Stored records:
-- -- --
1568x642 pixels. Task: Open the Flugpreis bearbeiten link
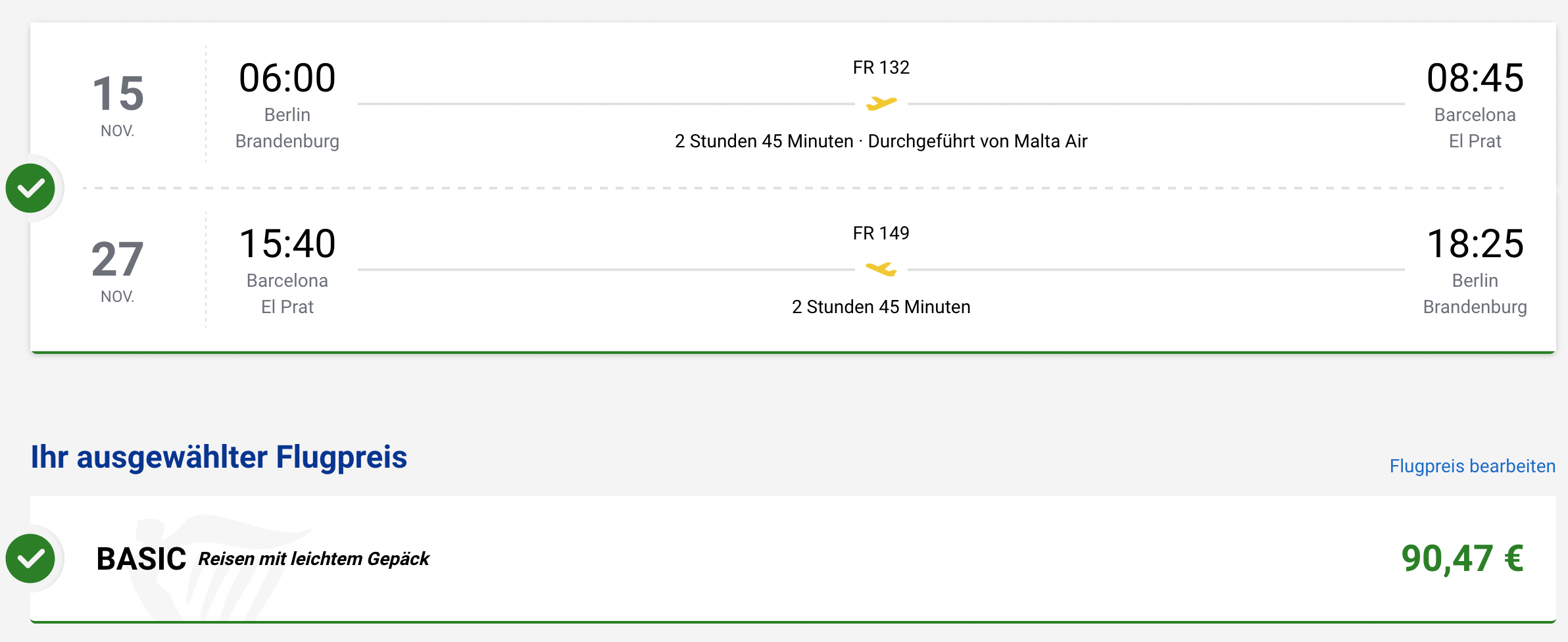pos(1472,466)
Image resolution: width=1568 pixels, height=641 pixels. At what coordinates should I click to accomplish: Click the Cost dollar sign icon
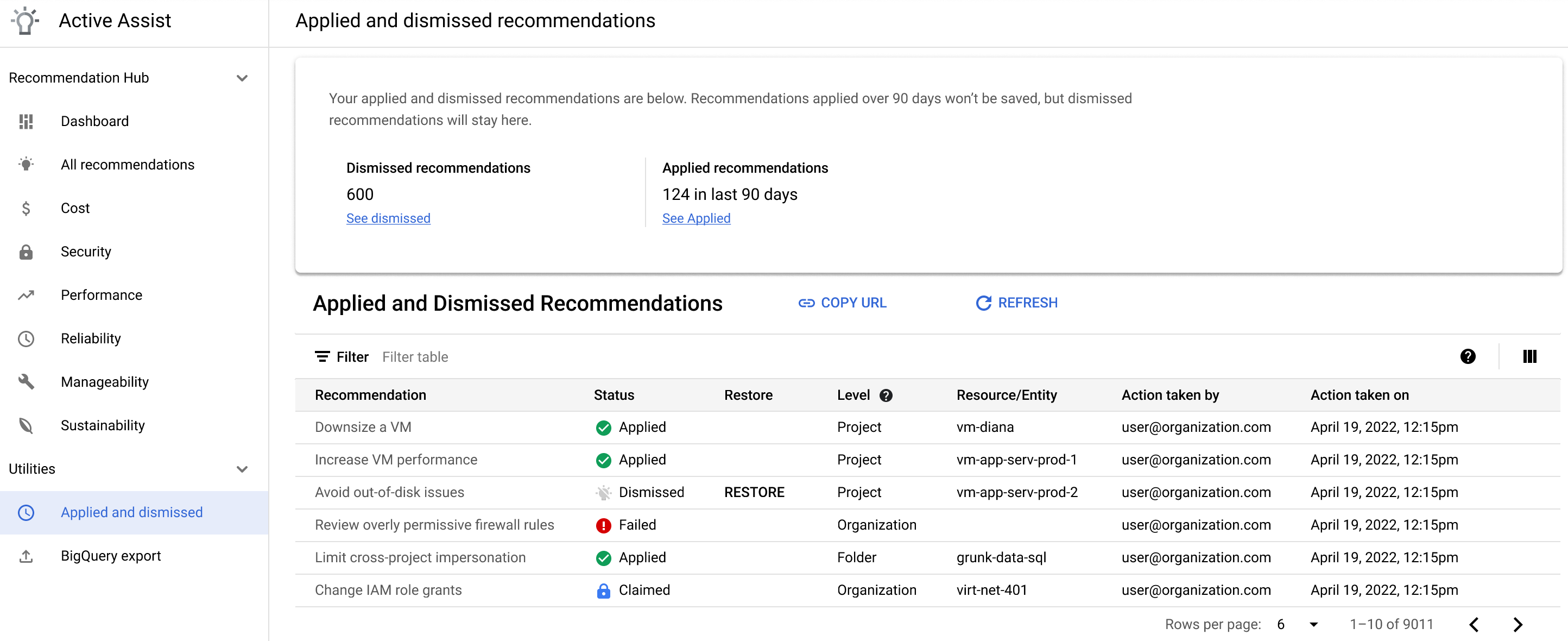(27, 208)
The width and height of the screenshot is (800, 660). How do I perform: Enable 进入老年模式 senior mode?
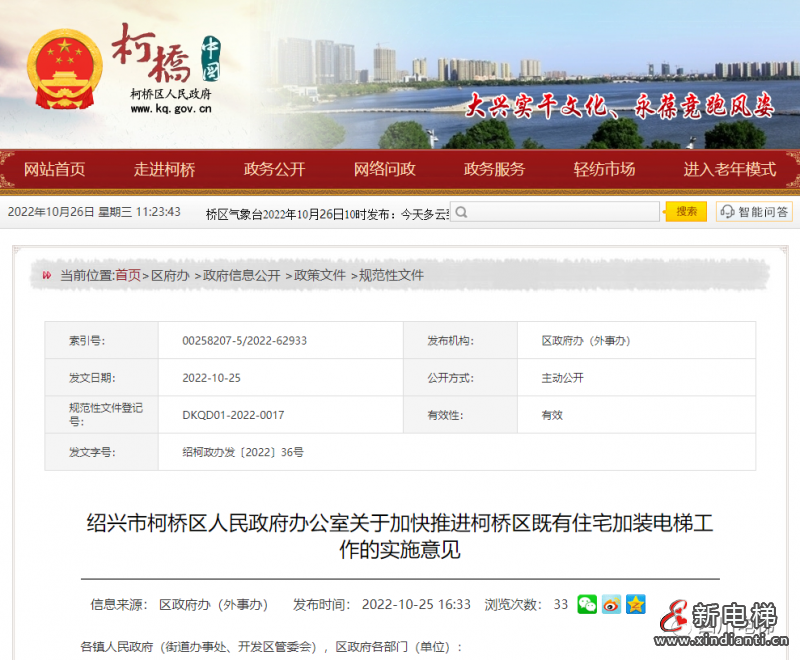coord(730,169)
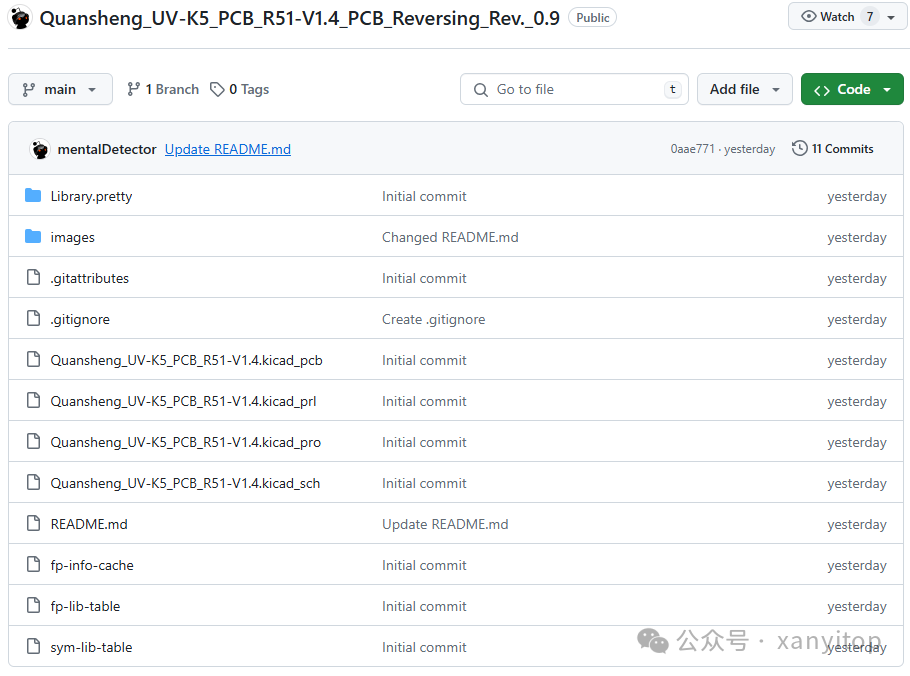This screenshot has height=676, width=910.
Task: Click commit hash 0aae771
Action: 692,149
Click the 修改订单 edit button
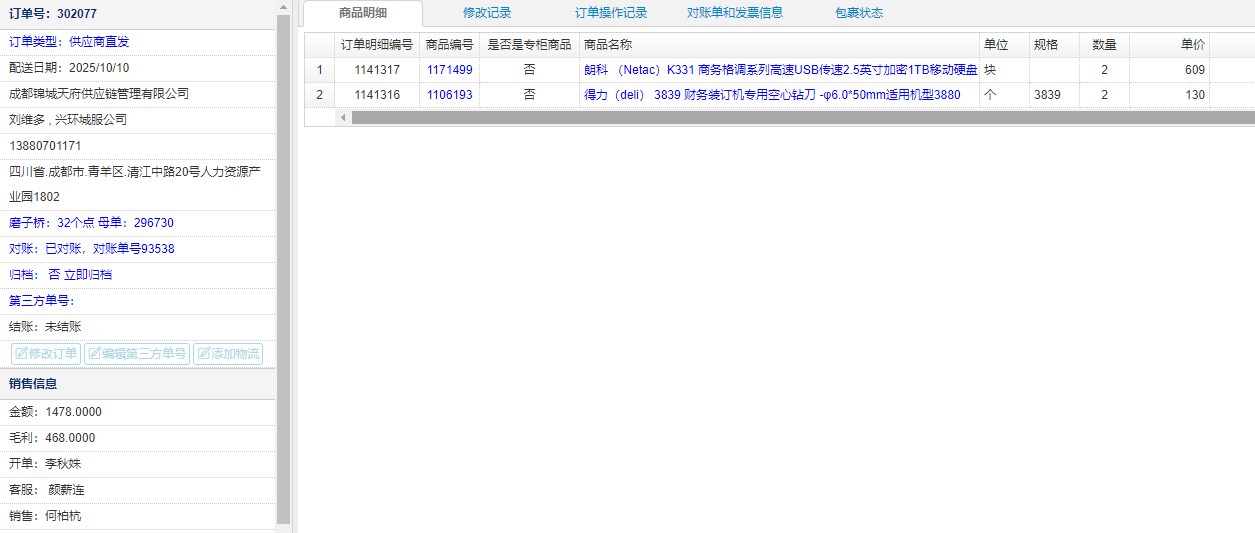1255x533 pixels. tap(45, 353)
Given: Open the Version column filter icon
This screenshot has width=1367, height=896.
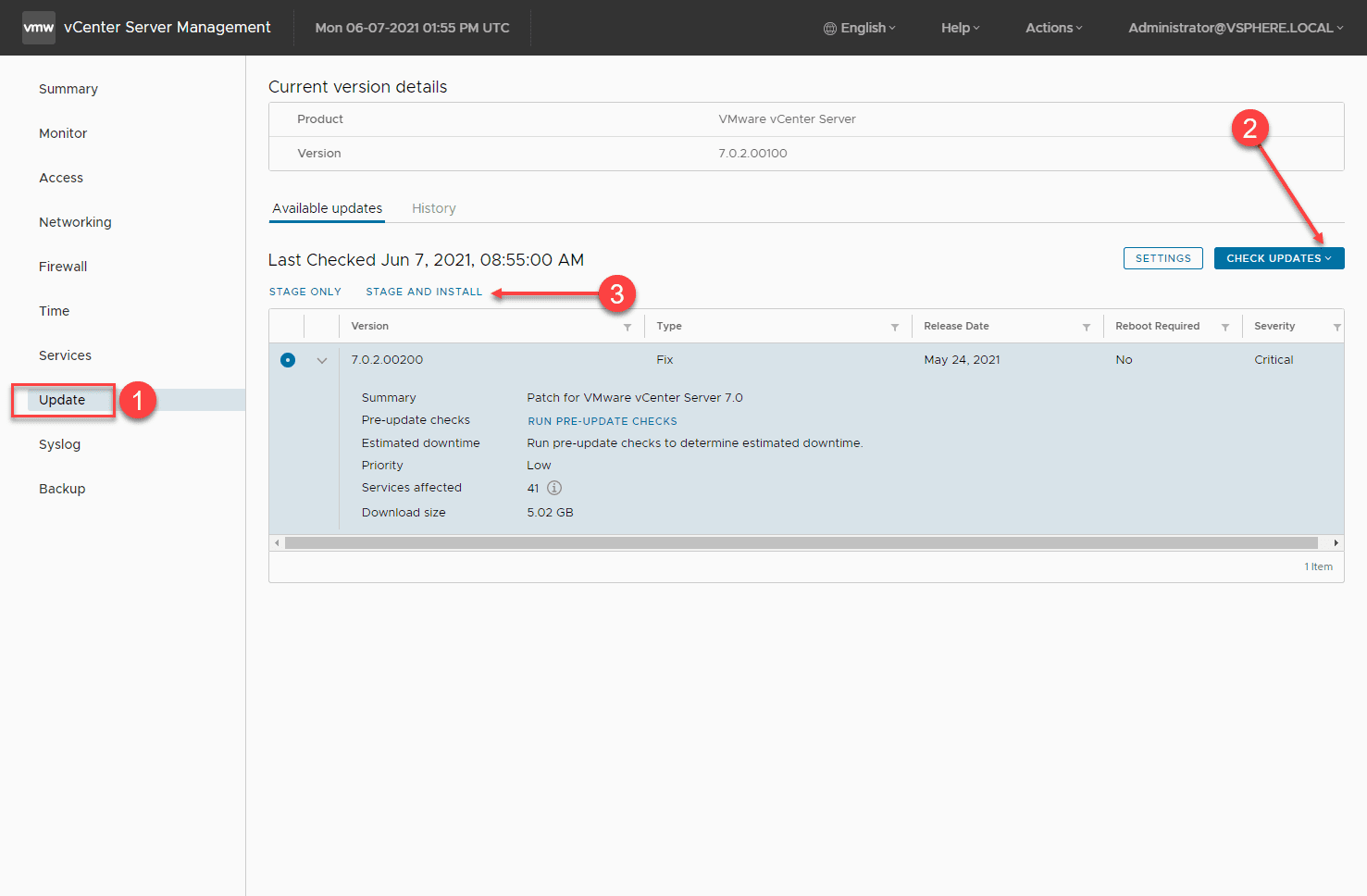Looking at the screenshot, I should 628,327.
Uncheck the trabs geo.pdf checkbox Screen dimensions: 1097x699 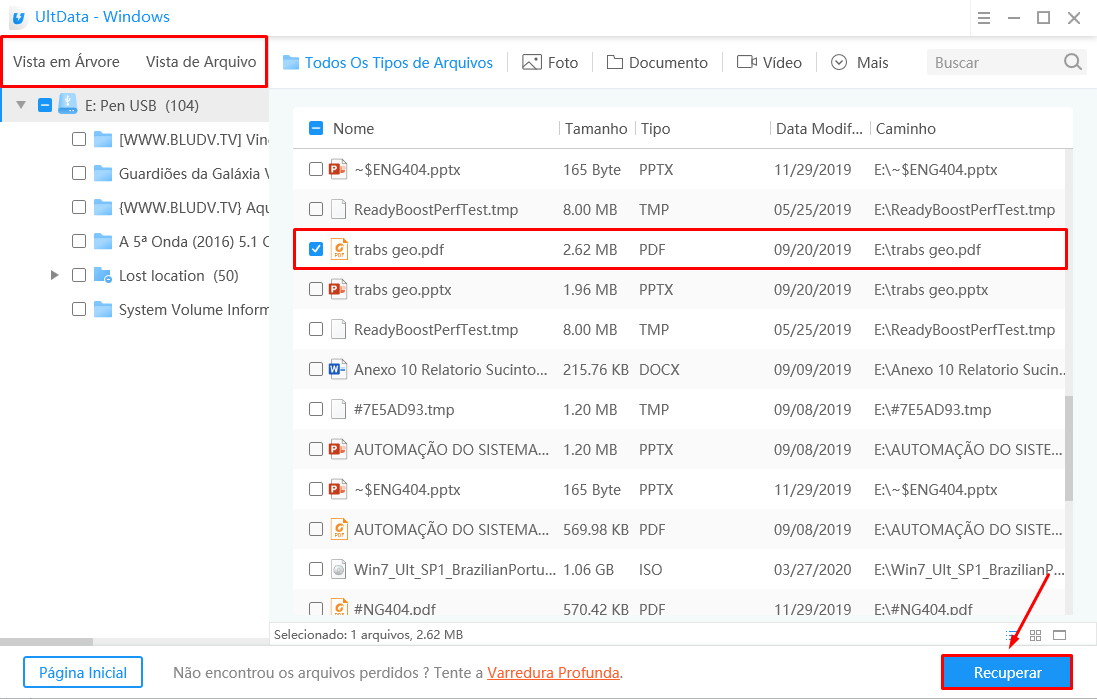[x=316, y=249]
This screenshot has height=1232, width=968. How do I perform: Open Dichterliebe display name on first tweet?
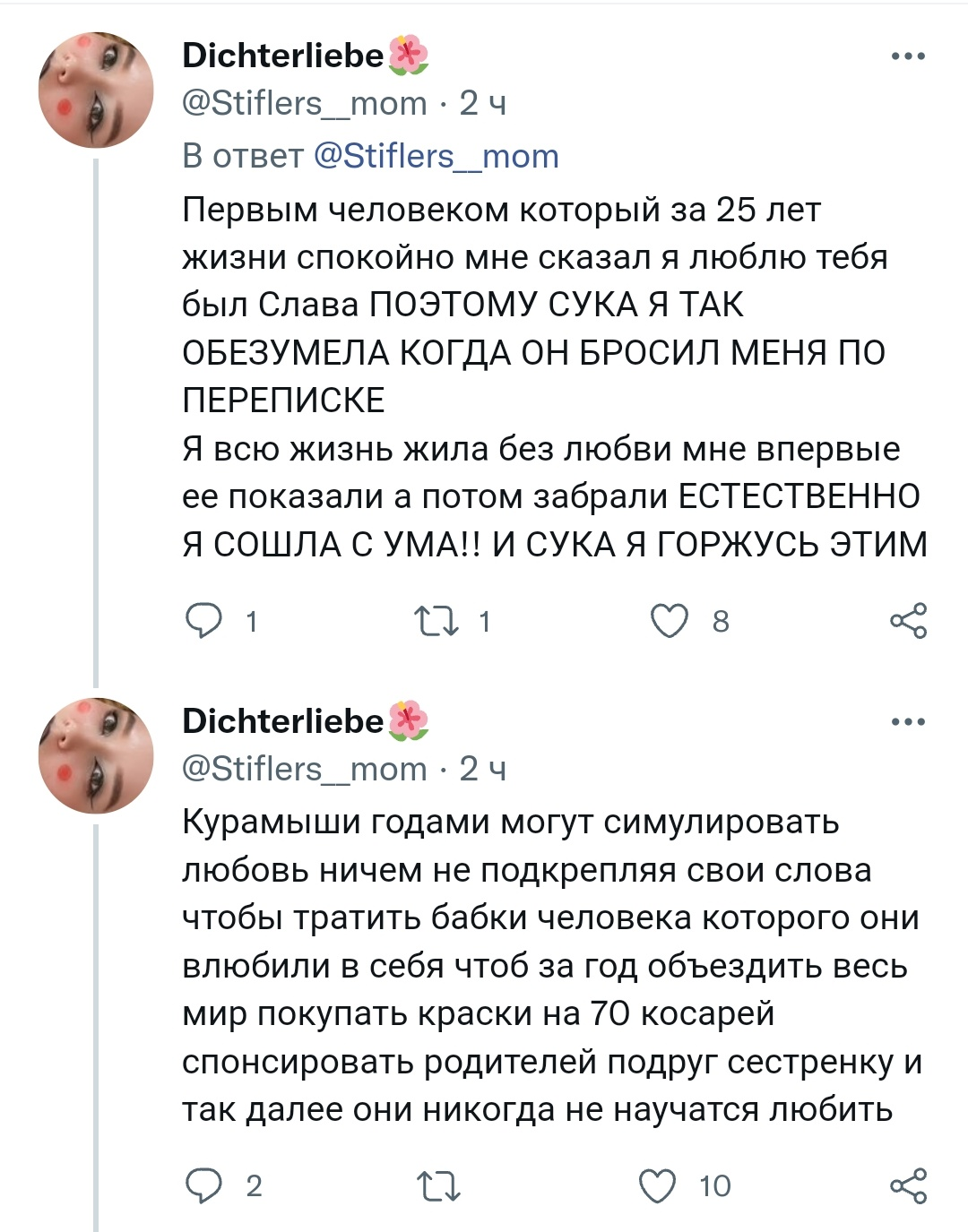pyautogui.click(x=283, y=56)
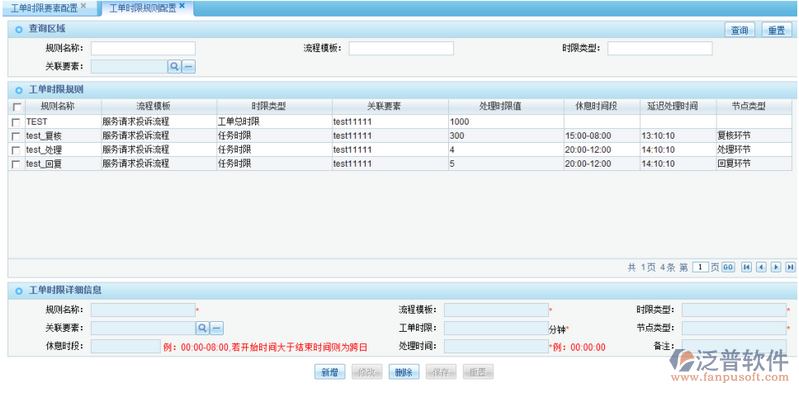The width and height of the screenshot is (799, 393).
Task: Click the search icon beside 关联要素 in the query area
Action: pos(174,66)
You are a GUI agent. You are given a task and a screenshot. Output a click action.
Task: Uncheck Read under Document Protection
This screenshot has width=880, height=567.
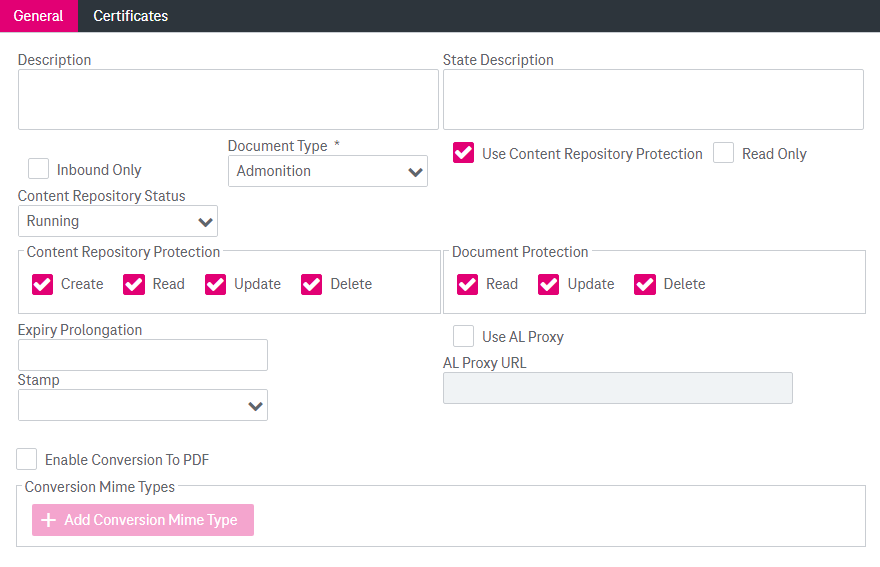pos(467,284)
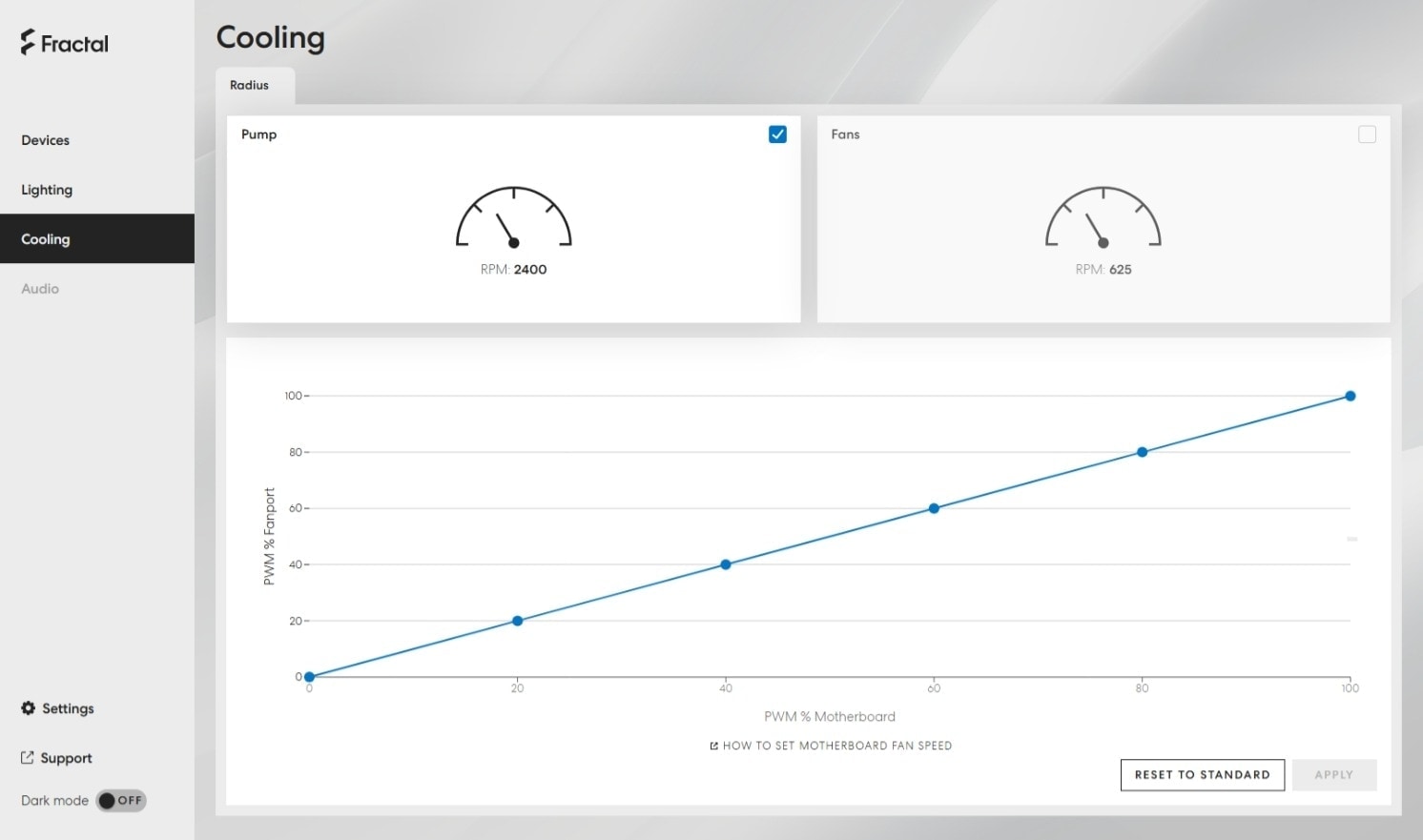Viewport: 1423px width, 840px height.
Task: Click external-link icon beside motherboard fan speed help
Action: click(x=713, y=746)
-- -- --
Task goal ▸ Start with the line that holds "You are a GUI" and retype each line through the last one in the data, exactly and without pictures.

Reply ▸
You are a GUI agent. You are given a task and a screenshot. Output a click action.
Task: Uncheck Read under Document Protection
This screenshot has width=880, height=567.
pos(467,284)
Viewport: 1423px width, 840px height.
Task: Click external-link icon beside motherboard fan speed help
Action: click(x=713, y=746)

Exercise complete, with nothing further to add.